GOAL OF THE EXERCISE >> Start to finish, print the data below exactly, without the images.

EXERCISE INPUT >>

[Start of section]

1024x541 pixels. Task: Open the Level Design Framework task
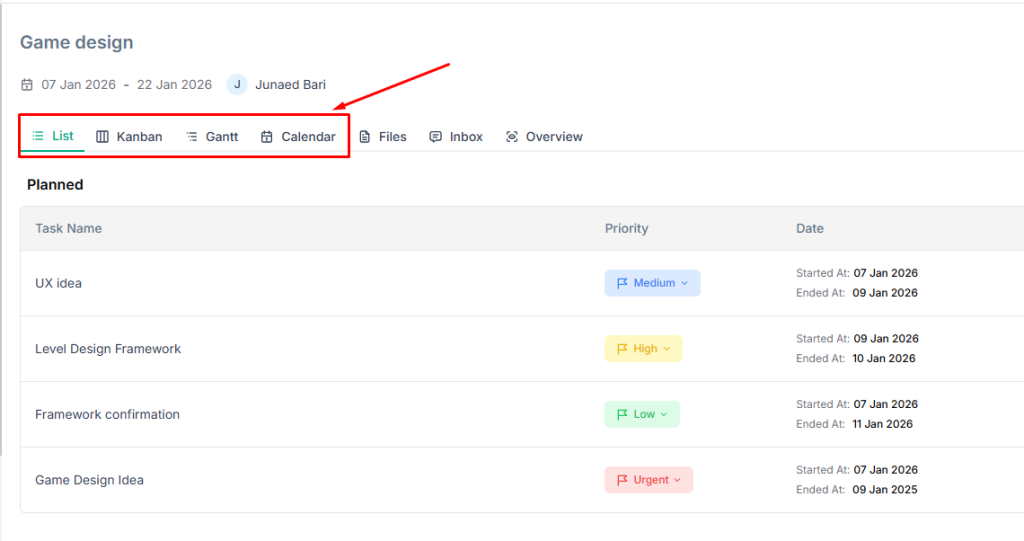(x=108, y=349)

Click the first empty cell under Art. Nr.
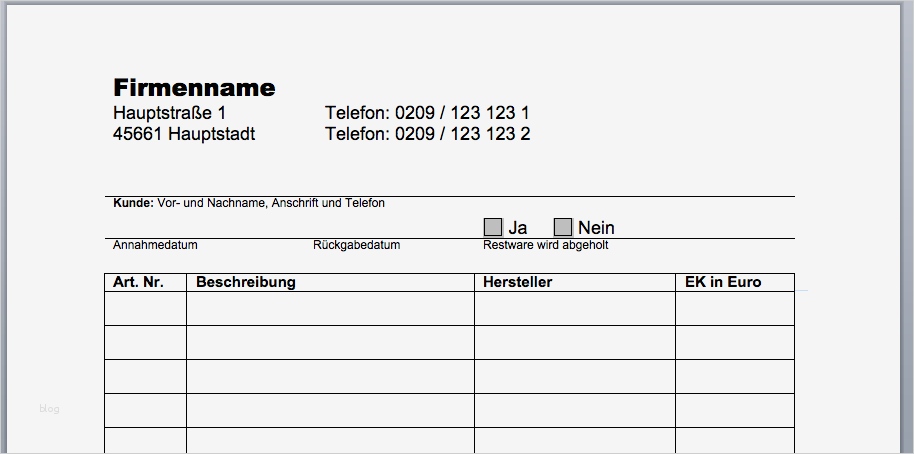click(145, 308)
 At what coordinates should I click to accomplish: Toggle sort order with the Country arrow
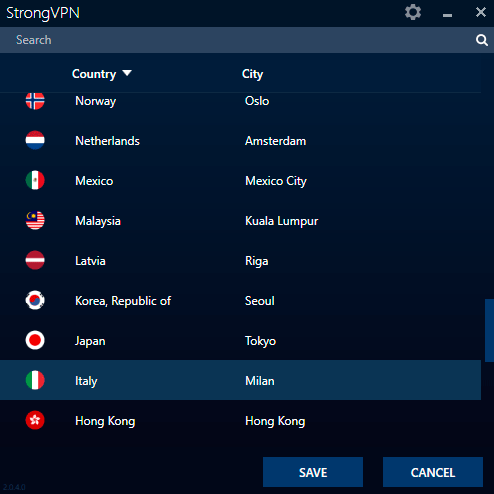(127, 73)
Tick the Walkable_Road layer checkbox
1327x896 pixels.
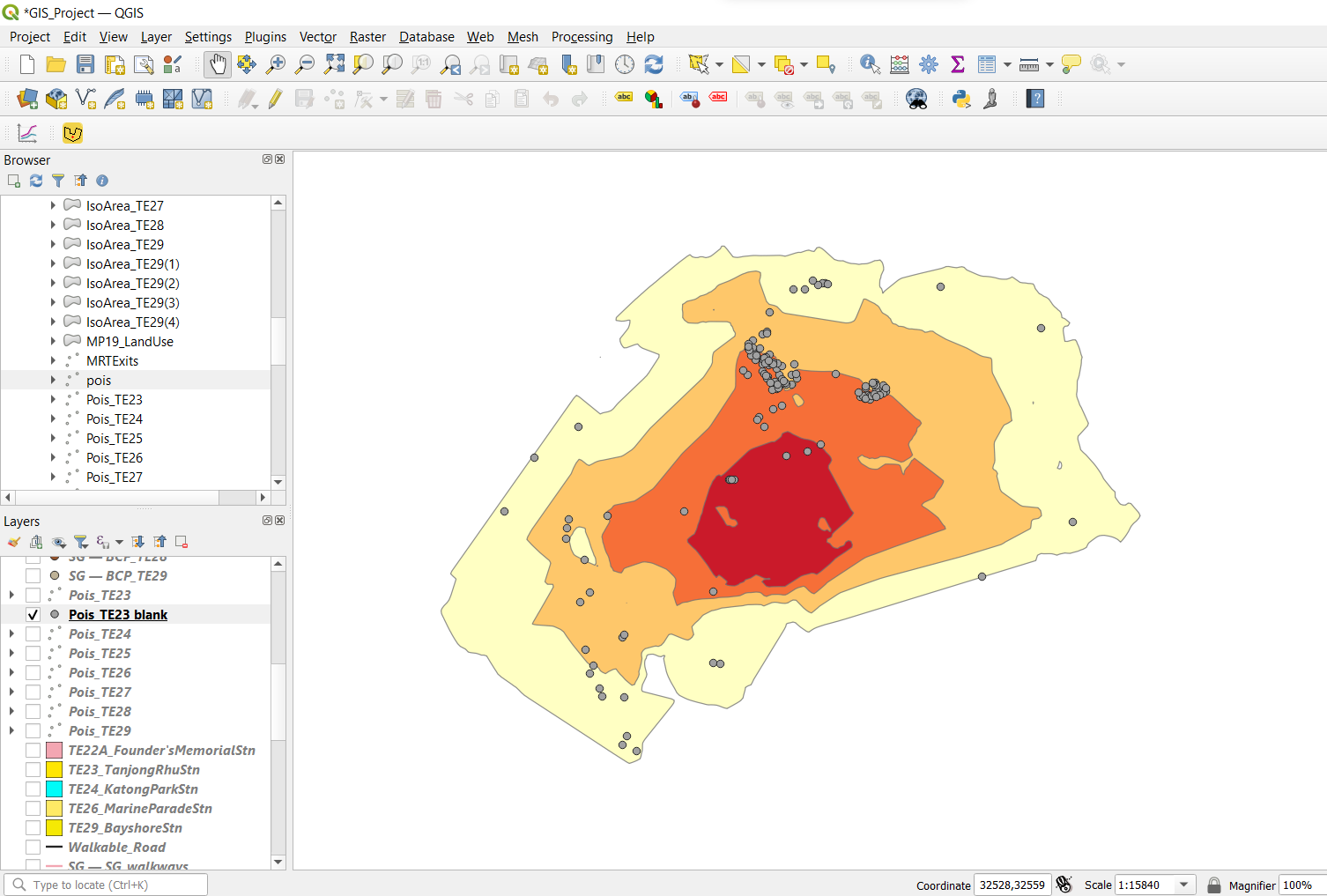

[End of section]

ANSWER BOX >>
1024x541 pixels. Task: Open the Level Design Framework task
(x=108, y=349)

Click the first empty cell under Art. Nr.
click(145, 308)
 At what coordinates should I click to accomplish: Toggle sort order with the Country arrow
(127, 73)
Tick the Walkable_Road layer checkbox
1327x896 pixels.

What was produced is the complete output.